======== DATA FOR PROCESSING ========
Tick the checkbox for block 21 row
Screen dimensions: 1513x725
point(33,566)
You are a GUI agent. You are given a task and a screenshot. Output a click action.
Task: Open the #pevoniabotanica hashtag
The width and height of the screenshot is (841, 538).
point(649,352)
========
**TASK OBJECTIVE**: Would you transcribe the whole listing, keeping every character the same?

**OUTPUT BELOW**:
Tick the checkbox for block 21 row
Screen dimensions: 1513x725
point(33,566)
You are a GUI agent. You are given a task and a screenshot. Output a click action.
Task: Open the #pevoniabotanica hashtag
The width and height of the screenshot is (841, 538).
point(649,352)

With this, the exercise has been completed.